Friday, July 22, 2011

The Big Parade: A War Film to End All War Films?

The other night, I treated myself to a screening at the Academy of Motion Picture Arts and Sciences. Right now the Academy is featuring silent films, and as always it is generous in giving patrons their money’s worth. The evening kicked off with a real rarity, the family comedy short “Brownie’s Little Venus,” starring a moppet called Baby Peggy and an extraordinarily well-trained pooch. (Baby Peggy, now known as Diana Serra Cary, was in attendance: she’s over ninety, still charming, still feisty. Brownie, alas, has gone to that big dog house in the sky.)

But it was the main attraction I was there to see. The Big Parade (1925) is King Vidor’s take on the War to End All Wars. It was introduced by silent film historian Kevin Brownlow, who told us that the war movie clichés we know all too well were brand-new ideas when The Big Parade was shot. I believe he was talking about the comrades-in-arms whose differences in social background don’t keep them from bonding; the dramatic shots of long columns of marching men; the brief moment of communion between two soldiers on opposite sides of the fray; a GI desperately searching for the buddy who’s beyond help.

Though The Big Parade is saddled with a romantic story that makes for a sappy ending, I found its battlefield scenes remarkably fresh. What surprised me most of all was the film’s fundamentally anti-war attitude. Less than a decade after the American side emerged victorious over Germany and its allies, Vidor’s cast brings home to the viewer the horrors of armed conflict. True, in the film’s early scenes, the United States’ entry into World War I is treated as an exciting adventure. Leading man John Gilbert starts out as an idle rich boy who enlists because his fiancée thinks he’ll look handsome in a uniform, and because a patriotic parade down Main Street stirs his blood. But the film’s second half makes clear that war means dirt and pain and death. For me, Gilbert’s most memorable speech comes in the thick of battle, when he says (on title-cards, of course), “What the hell do we get out of this war anyway! Cheers when we left and when we get back! But who the hell cares . . . after this?

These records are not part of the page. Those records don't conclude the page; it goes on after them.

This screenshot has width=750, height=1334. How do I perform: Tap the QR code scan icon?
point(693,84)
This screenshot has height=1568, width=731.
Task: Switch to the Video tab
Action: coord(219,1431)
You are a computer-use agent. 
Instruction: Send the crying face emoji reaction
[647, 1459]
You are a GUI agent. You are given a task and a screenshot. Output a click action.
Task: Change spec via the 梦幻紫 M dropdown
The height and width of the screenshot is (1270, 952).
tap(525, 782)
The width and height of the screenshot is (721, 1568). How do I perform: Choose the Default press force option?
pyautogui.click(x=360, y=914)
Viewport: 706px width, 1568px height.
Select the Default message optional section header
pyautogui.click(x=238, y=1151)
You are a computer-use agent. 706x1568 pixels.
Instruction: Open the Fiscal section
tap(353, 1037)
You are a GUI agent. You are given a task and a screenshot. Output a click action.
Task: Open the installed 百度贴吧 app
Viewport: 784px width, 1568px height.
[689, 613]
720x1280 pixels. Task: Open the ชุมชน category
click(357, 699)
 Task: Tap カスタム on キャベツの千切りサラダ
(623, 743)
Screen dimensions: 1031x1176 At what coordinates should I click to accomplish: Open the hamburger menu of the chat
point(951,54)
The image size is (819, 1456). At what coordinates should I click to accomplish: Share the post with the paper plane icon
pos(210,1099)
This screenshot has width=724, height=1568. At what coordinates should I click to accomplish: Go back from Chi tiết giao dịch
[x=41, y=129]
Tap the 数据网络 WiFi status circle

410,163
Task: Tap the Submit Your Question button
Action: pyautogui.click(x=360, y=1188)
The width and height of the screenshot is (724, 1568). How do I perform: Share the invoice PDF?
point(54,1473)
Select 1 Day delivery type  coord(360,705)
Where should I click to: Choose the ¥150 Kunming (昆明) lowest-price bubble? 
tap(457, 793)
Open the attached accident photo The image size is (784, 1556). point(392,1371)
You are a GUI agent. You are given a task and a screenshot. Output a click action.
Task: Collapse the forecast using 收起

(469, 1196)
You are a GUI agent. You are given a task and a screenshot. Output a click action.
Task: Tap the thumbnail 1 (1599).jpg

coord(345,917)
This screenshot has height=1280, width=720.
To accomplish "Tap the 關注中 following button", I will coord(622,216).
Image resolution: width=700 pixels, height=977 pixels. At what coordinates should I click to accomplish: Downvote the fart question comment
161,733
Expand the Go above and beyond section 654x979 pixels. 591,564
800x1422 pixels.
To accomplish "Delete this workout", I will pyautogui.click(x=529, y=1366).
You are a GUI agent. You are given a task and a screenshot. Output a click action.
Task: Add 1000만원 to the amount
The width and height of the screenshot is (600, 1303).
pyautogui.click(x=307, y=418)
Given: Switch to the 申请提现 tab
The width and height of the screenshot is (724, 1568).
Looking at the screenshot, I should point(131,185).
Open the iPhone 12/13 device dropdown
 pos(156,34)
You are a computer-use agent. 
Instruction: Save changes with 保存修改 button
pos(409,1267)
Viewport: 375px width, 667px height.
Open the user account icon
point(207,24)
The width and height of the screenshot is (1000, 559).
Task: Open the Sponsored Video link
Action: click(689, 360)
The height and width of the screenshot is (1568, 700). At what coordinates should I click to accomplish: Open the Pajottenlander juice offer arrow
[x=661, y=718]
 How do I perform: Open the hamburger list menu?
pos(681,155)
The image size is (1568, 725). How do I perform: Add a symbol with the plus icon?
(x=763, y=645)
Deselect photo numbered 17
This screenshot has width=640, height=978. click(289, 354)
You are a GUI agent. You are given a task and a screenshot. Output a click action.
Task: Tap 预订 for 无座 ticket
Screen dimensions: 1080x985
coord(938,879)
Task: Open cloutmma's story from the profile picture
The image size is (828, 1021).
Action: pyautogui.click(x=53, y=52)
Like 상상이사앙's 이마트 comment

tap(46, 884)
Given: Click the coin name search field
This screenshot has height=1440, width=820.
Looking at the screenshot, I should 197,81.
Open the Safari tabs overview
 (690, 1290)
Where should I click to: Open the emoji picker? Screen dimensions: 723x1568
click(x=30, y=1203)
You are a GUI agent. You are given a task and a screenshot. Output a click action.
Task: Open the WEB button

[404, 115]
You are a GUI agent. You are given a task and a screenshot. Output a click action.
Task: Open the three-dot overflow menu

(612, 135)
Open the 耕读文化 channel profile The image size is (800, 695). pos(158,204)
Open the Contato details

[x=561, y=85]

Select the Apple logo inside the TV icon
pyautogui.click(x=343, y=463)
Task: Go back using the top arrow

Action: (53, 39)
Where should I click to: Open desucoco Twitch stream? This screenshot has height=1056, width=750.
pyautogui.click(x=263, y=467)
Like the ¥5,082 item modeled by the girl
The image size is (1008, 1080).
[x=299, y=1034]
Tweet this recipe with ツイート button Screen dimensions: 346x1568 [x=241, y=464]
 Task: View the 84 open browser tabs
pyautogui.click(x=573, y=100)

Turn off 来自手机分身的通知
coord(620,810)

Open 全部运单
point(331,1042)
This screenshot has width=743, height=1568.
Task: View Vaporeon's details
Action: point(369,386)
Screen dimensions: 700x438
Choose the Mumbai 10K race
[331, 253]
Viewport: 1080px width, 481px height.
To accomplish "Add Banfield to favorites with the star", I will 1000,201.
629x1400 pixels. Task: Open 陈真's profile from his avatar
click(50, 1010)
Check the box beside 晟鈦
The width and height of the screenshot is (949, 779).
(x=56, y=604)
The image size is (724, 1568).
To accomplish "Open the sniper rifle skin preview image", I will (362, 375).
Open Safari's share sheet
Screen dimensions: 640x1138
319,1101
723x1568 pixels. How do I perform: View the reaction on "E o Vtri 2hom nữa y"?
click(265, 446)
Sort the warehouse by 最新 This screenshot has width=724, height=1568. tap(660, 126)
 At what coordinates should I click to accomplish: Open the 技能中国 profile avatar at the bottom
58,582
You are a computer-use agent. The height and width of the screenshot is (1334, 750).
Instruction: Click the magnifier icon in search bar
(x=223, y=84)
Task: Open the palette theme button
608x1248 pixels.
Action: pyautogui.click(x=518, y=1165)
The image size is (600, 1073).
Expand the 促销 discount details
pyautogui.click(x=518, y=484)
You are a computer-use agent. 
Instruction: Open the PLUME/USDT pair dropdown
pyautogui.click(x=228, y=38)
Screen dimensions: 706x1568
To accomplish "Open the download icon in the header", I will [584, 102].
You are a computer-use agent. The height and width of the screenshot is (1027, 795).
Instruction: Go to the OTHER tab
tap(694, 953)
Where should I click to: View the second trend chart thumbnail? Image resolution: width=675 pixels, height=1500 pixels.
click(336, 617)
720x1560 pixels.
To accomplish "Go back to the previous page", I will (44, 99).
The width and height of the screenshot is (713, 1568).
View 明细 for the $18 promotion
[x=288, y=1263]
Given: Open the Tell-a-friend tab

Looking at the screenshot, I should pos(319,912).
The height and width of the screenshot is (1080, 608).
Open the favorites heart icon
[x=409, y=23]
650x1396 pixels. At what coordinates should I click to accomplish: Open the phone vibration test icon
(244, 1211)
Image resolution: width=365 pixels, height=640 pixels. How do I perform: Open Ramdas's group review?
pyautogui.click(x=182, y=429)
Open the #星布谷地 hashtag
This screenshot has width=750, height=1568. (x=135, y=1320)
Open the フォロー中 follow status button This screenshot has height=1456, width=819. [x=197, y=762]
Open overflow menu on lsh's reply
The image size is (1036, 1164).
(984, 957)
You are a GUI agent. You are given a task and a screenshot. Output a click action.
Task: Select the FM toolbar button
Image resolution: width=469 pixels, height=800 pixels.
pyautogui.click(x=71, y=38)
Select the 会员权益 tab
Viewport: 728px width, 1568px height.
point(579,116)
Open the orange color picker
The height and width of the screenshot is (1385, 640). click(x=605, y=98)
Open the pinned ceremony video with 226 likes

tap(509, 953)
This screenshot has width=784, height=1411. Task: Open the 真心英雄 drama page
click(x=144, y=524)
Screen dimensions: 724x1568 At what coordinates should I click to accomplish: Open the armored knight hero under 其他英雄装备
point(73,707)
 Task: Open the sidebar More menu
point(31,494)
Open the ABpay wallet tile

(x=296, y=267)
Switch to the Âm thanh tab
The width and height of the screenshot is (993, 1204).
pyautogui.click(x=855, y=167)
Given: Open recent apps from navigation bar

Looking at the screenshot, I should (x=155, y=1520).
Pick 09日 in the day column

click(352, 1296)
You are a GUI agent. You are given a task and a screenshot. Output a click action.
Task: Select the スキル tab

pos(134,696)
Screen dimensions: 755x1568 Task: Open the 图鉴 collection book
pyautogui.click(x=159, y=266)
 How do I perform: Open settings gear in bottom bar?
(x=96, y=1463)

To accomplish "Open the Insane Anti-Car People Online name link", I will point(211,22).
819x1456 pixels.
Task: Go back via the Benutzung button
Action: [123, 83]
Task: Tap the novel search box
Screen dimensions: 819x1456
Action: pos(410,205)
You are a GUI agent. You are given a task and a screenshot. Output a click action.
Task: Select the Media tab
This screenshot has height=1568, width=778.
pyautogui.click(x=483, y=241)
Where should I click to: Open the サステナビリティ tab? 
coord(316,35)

I found this approach striking because Hollywood’s later World War II films (such as Sands of Iwo Jima) were traditionally dominated by actors like John Wayne, men who made self-sacrifice in battle seem glorious. Though Wayne himself never served in the military, his brand of on-screen patriotism made a deep impression on the men of his era, and on their sons too. A young man named Ron from Massapequa, New York grew up at the movies, watching war films and sobbing when the Marine Hymn came on the soundtrack. Later he wrote, “I loved the song so much, and every time I heard it I would think of John Wayne and the brave men who raised the flag on Iwo Jima that day.” Ron's passion for Wayne helped propel him into the Marine Corps right out high school, in 1964. That’s when Ron Kovic discovered that war is not beautiful. He returned from Vietnam paralyzed from the chest down, and later wrote, “I gave my dead dick for John Wayne . . . .”

Ron Kovic's memoir, a powerful one, is called Born on the Fourth of July. In 1989, it was made into a movie.


  1. Another fascinating, if overly somber piece, Beverly. I was just thinking about BORN ON THE FOURTH OF JULY a couple of days ago. I revisited CASUALTIES OF WAR and PLATOON and realized BORN was one of, if the only Vietnam themed film from the 80s I hadn't yet seen. I'll make a note to look for that memoir, too.

  2. Ron Kovic's book is well worth reading for its movie references, as is a fascinating book by David Harris, entitled "Our War: What We Did in Vietnam and What It Did to Us." You may remember Harris as the leader of the draft resistance movement and the former husband of Joan Baez. He went to prison rather than shipping out to Vietnam. He's an excellent writer, and a practicing Buddhist. He and I talked movies at some length a few years back -- his love for the film "Bonnie and Clyde" is a story in itself.

  3. Mr. Harris and I share that love for Bonnie and Clyde.